Here, the concentration of codeine in a particular dose establishes the penalty to which a defendant may be subjected. Under § 18-18-405(2)(b)(I), C.R.S.2001, if a substance is classified under schedule III, possession of that substance constitutes a class four felony. Under § 18-18-405(2)(d)(I), C.R.S.2001, if a substance is classified under schedule V, possession constitutes a class one misdemeanor. Codeine appears in the statutes under both schedule III and schedule V, depending upon the concentration of the drug. See § 18-18-205(2)(d)(I), (II), C.R.S. 2001 (schedule III); § 18-18-207(2)(b)(I), C.R.S.2001 (schedule V).

Defendant was charged with and convicted of possession of codeine as a schedule III controlled substance, a class four felony. Therefore, the prosecution was required to prove beyond a reasonable doubt that defendant possessed codeine in a concentration sufficient to place it on schedule III. The record reflects, and the prosecution concedes, that no evidence was presented at trial to establish the concentration of the codeine contained in the eight tablets found in defendant's apartment.

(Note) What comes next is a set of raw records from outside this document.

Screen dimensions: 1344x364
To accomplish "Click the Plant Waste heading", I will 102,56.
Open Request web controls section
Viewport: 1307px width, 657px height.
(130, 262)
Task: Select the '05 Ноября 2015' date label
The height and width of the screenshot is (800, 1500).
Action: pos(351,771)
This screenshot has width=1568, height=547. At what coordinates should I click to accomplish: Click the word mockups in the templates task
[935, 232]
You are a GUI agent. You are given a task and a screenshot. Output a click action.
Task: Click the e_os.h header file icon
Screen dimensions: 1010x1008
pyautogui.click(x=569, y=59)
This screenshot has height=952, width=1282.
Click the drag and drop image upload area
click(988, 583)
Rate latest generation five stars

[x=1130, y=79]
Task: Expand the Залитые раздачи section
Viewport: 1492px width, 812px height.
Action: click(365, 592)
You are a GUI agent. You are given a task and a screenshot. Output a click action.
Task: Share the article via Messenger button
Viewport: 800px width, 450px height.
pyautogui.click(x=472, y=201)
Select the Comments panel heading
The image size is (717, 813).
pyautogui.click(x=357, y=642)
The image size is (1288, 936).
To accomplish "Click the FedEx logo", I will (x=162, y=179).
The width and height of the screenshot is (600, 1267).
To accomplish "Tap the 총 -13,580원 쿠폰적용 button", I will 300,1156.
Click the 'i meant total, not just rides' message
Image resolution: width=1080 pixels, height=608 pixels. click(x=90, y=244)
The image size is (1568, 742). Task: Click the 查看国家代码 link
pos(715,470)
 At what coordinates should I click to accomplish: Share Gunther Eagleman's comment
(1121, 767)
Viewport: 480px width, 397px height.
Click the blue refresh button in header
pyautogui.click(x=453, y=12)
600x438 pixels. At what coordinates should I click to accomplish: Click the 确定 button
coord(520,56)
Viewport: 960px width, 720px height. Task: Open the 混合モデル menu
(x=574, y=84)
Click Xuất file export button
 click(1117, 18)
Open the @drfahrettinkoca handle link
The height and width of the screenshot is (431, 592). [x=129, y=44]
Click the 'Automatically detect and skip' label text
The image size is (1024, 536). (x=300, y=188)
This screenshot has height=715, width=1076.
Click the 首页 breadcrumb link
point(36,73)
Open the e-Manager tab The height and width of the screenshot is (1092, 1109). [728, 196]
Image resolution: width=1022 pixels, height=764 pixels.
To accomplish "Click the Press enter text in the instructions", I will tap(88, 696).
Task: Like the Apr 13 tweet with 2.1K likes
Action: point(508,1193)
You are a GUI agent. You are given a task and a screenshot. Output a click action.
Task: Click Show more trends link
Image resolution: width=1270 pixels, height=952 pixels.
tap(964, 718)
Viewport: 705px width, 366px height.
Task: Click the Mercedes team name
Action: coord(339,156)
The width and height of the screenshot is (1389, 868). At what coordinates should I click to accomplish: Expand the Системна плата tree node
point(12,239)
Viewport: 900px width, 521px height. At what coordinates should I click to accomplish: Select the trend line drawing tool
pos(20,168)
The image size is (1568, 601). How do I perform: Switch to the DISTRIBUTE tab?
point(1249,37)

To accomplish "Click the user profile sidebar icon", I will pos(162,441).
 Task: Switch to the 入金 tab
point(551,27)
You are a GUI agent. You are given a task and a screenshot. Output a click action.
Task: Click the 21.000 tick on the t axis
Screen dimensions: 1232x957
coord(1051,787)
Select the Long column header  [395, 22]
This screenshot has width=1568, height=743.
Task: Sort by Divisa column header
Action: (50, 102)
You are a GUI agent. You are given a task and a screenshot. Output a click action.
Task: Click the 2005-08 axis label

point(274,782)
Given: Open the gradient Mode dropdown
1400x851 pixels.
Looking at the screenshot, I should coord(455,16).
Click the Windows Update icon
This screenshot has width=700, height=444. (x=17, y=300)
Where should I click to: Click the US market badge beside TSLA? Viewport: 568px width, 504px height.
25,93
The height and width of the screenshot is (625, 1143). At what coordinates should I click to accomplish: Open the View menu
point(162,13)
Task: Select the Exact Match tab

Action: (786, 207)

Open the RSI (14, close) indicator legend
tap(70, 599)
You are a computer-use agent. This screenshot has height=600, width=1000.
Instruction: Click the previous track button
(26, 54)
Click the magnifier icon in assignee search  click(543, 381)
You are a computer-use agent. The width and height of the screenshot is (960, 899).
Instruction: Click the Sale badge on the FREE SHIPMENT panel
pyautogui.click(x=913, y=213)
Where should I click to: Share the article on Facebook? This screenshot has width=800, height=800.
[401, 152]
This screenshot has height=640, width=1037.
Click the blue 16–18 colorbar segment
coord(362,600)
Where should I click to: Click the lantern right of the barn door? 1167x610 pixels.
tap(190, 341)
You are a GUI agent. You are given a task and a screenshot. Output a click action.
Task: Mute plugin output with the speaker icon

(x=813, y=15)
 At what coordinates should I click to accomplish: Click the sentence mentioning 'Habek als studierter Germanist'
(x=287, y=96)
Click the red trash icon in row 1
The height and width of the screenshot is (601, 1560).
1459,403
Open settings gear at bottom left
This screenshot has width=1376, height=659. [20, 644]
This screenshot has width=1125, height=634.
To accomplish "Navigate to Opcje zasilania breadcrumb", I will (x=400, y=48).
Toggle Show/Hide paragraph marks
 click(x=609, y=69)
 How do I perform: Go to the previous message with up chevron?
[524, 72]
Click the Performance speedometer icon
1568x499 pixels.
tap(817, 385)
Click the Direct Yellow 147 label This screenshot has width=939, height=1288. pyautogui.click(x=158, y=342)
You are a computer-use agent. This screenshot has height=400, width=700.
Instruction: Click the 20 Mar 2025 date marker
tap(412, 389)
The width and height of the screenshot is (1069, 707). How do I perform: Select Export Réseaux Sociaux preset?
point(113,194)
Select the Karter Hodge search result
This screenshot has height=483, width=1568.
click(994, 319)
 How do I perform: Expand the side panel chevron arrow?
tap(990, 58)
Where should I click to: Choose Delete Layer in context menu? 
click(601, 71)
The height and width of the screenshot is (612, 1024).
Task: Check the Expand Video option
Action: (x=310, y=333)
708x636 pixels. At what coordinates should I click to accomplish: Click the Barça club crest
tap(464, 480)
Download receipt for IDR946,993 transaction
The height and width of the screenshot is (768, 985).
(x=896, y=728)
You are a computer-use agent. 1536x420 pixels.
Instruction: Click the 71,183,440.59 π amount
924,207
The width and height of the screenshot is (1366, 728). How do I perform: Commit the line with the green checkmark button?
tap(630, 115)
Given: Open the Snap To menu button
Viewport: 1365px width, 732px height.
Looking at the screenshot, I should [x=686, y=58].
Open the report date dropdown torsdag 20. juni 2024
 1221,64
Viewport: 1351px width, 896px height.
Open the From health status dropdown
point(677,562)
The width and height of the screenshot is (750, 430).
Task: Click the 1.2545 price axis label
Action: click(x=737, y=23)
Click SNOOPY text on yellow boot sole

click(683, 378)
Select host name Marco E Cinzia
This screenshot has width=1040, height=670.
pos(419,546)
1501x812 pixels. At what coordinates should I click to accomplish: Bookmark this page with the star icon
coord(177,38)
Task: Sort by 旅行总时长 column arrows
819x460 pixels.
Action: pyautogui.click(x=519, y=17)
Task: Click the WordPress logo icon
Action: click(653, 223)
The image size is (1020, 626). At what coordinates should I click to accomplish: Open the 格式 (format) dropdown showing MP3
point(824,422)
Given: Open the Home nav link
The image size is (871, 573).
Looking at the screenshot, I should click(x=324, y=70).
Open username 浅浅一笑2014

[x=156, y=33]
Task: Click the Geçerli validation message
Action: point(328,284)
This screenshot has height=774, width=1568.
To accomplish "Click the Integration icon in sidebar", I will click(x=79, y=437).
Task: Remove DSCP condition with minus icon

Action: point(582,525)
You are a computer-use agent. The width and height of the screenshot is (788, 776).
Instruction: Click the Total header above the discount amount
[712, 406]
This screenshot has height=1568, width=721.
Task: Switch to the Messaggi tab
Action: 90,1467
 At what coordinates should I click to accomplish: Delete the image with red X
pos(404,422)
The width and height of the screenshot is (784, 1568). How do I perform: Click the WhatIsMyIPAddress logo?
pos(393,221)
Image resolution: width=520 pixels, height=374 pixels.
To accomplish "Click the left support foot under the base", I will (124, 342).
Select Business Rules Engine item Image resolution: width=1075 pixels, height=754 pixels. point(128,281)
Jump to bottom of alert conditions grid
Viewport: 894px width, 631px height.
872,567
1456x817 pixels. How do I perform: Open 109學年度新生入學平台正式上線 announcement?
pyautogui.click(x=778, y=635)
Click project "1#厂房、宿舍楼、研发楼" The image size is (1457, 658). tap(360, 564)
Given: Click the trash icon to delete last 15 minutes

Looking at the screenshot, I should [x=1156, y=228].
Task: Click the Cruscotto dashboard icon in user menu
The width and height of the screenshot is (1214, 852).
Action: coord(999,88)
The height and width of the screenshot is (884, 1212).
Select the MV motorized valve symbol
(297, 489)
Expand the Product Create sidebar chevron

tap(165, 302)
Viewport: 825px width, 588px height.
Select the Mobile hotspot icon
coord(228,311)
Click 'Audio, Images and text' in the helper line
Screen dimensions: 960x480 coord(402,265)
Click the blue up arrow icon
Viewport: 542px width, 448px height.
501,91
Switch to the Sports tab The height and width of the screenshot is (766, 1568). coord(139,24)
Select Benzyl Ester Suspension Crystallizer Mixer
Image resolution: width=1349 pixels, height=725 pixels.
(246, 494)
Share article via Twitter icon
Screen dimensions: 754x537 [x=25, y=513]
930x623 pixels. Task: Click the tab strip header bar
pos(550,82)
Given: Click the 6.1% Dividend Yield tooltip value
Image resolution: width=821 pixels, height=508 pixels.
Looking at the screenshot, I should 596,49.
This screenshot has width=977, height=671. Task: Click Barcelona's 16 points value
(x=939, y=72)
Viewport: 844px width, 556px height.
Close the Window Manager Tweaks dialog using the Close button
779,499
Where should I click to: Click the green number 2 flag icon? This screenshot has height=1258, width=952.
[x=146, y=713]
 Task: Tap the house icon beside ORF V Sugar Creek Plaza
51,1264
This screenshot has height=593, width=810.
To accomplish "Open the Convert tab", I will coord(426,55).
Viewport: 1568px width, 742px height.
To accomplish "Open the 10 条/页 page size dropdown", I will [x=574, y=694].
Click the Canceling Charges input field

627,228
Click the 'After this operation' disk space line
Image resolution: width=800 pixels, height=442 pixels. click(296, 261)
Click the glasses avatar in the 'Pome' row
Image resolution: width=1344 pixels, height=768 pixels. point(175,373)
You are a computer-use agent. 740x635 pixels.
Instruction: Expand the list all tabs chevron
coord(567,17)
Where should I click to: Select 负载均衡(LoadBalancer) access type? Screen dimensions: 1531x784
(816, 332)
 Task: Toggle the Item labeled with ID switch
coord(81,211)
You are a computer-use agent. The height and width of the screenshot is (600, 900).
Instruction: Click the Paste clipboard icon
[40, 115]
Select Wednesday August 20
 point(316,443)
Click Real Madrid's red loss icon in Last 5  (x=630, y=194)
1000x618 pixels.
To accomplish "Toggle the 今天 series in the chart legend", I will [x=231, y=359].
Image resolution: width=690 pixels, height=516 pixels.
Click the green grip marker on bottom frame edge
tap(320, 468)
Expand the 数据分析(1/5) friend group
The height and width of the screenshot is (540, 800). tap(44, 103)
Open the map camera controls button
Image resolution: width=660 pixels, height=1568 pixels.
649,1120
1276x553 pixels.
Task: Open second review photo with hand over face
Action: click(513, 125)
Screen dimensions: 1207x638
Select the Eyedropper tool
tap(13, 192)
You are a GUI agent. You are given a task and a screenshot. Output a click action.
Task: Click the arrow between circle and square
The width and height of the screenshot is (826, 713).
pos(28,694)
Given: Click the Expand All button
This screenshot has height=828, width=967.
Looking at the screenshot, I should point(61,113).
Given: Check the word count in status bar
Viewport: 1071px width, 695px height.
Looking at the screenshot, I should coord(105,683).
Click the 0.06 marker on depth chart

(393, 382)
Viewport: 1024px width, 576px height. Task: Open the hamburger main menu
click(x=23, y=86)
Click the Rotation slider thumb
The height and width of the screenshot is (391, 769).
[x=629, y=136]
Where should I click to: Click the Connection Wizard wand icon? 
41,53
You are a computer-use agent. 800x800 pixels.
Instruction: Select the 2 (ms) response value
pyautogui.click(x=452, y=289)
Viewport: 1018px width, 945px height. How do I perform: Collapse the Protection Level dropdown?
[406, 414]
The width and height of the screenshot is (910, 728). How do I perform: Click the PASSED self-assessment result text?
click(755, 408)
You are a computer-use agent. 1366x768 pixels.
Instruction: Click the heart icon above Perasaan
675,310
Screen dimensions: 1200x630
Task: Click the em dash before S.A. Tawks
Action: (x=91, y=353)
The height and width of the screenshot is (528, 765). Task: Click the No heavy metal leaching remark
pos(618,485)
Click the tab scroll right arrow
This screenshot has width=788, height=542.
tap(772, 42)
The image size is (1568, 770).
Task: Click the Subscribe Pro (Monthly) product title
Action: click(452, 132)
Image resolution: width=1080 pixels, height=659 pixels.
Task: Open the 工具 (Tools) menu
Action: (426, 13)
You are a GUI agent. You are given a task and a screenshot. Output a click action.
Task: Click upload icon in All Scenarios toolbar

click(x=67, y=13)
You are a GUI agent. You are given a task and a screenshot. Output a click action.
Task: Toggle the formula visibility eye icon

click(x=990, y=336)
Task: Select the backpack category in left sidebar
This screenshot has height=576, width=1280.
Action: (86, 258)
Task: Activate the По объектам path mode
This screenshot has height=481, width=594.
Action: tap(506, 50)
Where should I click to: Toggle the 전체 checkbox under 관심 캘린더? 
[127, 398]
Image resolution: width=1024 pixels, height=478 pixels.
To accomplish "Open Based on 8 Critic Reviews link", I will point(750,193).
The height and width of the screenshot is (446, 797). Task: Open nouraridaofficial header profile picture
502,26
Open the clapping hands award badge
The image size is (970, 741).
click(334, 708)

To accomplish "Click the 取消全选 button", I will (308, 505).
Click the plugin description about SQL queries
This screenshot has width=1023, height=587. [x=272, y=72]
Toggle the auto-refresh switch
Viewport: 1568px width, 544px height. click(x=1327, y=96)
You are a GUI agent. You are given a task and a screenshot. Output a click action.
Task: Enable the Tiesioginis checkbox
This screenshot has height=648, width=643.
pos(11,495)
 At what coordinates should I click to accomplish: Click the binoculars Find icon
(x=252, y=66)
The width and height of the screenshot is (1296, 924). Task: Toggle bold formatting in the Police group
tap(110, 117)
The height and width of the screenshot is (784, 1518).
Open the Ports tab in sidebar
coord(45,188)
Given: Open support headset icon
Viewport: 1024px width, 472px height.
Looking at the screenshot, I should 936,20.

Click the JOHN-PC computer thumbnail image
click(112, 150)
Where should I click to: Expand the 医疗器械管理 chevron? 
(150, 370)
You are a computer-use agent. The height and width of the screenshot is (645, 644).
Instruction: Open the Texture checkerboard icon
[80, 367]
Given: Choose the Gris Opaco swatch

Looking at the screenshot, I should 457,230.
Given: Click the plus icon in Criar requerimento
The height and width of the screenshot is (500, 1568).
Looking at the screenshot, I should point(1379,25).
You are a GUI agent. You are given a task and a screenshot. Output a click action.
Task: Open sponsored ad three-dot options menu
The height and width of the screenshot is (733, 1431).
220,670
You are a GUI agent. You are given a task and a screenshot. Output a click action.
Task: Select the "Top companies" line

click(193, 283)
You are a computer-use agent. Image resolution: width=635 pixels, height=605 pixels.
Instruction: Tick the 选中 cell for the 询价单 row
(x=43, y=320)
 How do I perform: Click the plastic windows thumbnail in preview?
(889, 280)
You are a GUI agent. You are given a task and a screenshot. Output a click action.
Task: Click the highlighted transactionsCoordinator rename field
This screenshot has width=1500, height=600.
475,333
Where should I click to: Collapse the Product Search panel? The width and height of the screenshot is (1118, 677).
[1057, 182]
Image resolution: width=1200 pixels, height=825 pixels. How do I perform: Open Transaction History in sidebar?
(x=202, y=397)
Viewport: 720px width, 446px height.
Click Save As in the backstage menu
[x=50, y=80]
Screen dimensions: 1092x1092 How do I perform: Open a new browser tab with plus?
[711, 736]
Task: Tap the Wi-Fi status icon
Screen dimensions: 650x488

Therefore, the evidence at trial was insufficient to establish that defendant committed the crime with which he was charged in the information and convicted, that is, possession of a schedule III controlled substance (codeine), a class four felony. Consequently, his conviction for that offense must be reversed.

However, the evidence at trial did establish that the tablets found in his apartment contained codeine and that he was aware that a prescription was necessary to possess them. Defendant does not dispute that evidence. Illegal possession of any concentration of codeine up to 200 milligrams per 100 grams is sufficient to constitute possession of a schedule V controlled substance under § 18-18-207(2)(b)(I), a class one misdemeanor. See §...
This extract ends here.